Le chiffre est repris tel quel ou revu à la baisse… Parfois avec quelques précautions. Comme en témoigne ce rectificatif d’un journaliste qui s’intéresse au sujet : «Il y a bien 48 grammes de matière active pyrotechnique mais en fait rien ne dit qu’il s’agit d’hexocire. C’est l’agent utilisé dans beaucoup de produits Alsetex cependant rien ne confirme à 100% que c’est celui présent dans la GM2L.»

Désarmons-les ne nous a pour l’heure pas précisé ce qui lui permet d’écrire que la GM2L contenait de l’hexocire.

Poudre noire

L’autre hypothèse est que cette grenade contiendrait de la «poudre noire». C’est ce qu’écrit le Parisien : «Selon nos informations, sa composition serait à base de "poudre noire", dans un mélange déflagrant de soufre, de nitrate de potassium et de charbon de bois comparable à la composition des pétards de type "Mammouth".»

L’ancien général de gendarmerie Bertrand Cavallier assure lui aussi à CheckNews que la GM2L fonctionne grâce à une composition pyrotechnique proche de la poudre noire. Il dit s’appuyer sur des sources internes aux forces de l’ordre.

Un élément du document du fabricant Alsetex fait pencher la balance en faveur de la «poudre noire» plutôt que de l’hexocire. Sur un plan de coupe de la GM2L, on lit que le principal élément du réservoir interne de la grenade est une «composition oxydo-réductrice déflagrante», c’est-à-dire selon l’AF3P «le mélange d’un oxydant avec un réducteur».

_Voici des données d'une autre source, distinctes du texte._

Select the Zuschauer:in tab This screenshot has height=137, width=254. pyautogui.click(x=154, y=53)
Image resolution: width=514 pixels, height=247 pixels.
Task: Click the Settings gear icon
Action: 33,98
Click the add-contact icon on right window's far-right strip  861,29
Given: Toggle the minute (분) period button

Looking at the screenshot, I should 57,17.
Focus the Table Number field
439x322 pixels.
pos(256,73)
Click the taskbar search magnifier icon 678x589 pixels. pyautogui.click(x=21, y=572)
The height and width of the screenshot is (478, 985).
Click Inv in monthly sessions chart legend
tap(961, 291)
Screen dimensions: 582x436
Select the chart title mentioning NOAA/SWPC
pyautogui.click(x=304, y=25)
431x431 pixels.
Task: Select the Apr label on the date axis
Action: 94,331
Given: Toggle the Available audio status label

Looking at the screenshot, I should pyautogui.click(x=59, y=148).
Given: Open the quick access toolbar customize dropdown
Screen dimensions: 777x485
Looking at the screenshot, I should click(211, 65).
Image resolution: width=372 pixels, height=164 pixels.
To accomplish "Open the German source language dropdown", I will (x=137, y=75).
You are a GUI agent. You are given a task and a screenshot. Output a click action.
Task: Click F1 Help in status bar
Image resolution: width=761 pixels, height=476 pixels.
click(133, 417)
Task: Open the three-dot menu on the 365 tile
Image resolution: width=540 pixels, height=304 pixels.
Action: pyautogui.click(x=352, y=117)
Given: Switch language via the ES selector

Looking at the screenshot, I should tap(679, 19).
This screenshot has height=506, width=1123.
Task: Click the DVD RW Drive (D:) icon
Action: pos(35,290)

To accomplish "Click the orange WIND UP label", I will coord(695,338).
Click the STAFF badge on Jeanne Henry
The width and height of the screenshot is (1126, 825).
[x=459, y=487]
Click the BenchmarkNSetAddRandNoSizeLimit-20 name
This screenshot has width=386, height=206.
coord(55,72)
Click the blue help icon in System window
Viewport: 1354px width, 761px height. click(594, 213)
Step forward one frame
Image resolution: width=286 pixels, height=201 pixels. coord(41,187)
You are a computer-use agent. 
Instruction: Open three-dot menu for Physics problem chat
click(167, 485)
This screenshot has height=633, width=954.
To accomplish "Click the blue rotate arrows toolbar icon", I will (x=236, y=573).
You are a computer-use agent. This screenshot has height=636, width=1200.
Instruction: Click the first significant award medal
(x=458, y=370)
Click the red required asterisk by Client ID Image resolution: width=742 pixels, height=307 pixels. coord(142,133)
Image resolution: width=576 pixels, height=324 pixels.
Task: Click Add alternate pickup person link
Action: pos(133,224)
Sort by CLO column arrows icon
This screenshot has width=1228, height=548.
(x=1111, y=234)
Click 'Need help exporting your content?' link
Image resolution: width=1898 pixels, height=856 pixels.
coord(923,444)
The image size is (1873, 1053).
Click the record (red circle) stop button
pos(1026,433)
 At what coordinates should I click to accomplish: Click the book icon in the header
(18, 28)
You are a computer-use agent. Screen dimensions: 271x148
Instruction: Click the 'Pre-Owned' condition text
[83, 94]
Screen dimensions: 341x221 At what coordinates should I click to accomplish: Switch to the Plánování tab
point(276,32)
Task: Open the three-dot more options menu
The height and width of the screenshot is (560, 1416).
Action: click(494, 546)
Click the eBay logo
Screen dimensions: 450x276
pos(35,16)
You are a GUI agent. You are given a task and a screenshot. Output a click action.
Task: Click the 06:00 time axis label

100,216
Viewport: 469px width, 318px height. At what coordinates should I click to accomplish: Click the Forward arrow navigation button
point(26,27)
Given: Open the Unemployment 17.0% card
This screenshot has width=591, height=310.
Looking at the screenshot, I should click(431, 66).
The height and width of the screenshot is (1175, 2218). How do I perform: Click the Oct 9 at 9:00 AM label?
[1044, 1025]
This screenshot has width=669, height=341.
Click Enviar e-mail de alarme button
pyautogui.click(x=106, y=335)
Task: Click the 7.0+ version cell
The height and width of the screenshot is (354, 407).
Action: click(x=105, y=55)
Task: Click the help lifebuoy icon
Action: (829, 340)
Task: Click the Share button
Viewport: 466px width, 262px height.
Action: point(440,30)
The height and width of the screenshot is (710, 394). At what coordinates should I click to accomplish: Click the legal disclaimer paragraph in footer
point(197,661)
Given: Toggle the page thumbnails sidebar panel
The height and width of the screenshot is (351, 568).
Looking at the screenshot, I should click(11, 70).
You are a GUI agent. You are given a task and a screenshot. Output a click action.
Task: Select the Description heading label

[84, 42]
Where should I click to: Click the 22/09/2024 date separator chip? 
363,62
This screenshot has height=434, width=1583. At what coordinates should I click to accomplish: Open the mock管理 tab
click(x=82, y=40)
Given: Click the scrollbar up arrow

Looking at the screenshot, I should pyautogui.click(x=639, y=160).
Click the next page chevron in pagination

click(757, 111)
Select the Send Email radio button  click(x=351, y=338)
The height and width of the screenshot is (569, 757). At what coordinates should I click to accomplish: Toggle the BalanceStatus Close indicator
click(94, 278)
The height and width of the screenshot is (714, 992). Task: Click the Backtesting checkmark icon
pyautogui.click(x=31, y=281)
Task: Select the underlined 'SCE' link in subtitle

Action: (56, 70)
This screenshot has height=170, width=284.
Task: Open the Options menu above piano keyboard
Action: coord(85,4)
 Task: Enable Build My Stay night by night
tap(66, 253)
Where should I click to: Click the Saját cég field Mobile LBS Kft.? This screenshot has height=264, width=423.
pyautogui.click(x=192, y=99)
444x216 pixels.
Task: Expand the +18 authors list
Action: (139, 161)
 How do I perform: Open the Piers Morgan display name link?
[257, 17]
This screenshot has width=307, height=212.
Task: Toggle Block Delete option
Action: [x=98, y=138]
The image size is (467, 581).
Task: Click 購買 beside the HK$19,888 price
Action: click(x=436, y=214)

«C’est la combinaison des deux produits qui donne le caractère explosif au mélange, les composants de base n’étant pas explosifs pris isolément», poursuit notre interlocuteur. Qui ajoute que cette mention d’une «composition oxydo-réductrice déflagrante» invalide a priori l’hypothèse de l’hexocire : «Le terme "déflagrant" est employé pour les produits explosifs ayant une vitesse de décomposition rapide (jusqu’à plusieurs centaines de m/s) et produisant de ce fait un dégagement gazeux violent avec des effets sonores et dispersifs importants. Ces effets sont toutefois sensiblement moins violents que ceux des "explosifs" proprement dits, dont la vitesse de décomposition est dix fois plus rapide. L’hexocire ne peut en aucun cas être assimilée à une composition oxydo-réductrice, l’hexogène [explosif composant l’hexocire, ndlr] seul étant déjà un explosif.»

«Elle peut vous arracher les doigts»

Le spécialiste de l’AF3P – qui ne croit donc pas en l’hypothèse hexocire – pousse l’exégèse des documents d’Alsetex plus loin, en mettant également en cause l’hypothèse de la poudre noire à proprement parler : «Au sens strict, la poudre noire fait partie des compositions oxydo-réductrices (oxydant nitrate de potassium, réducteur charbon et soufre), mais n’est habituellement pas nommée dans cette catégorie par les professionnels, et elle n’est donc très probablement pas utilisée dans la GM2L.» Et de s’essayer au pronostic : «Il est plus probable que ce soit une composition pyrotechnique à base de chlorate ou perchlorate de potassium et d’un composé métallique (magnésium, aluminium ?), du genre de celles utilisées dans divers artifices de divertissement.»

Plusieurs de nos interlocuteurs ont d’ailleurs comparé la GM2L et sa «composition pyrotechnique» à des artifices disponibles dans le commerce, comme des gros pétards.

La certitude, c’est que ce débat technique – que l’opacité du fabricant et du ministère de l’Intérieur, rend difficile à trancher avec certitude – ne revient en aucun cas à nier la dangerosité de la GM2L. «C’est un armement qui se rapproche, en termes de composition, de ce qui peut être utilisé dans le civil, commente l’ancien général Cavallier. Mais comme pour un gros pétard, du style Mammouth, elle peut vous arracher les doigts si elle explose dans votre main.»

Chez l’ex-gendarme comme au service com de la police nationale, on insiste d’ailleurs sur les règles d’utilisation de cette grenade. Classée comme arme de force intermédiaire, elle ne peut être employée, théoriquement, qu’en dernier recours et de manière proportionnée.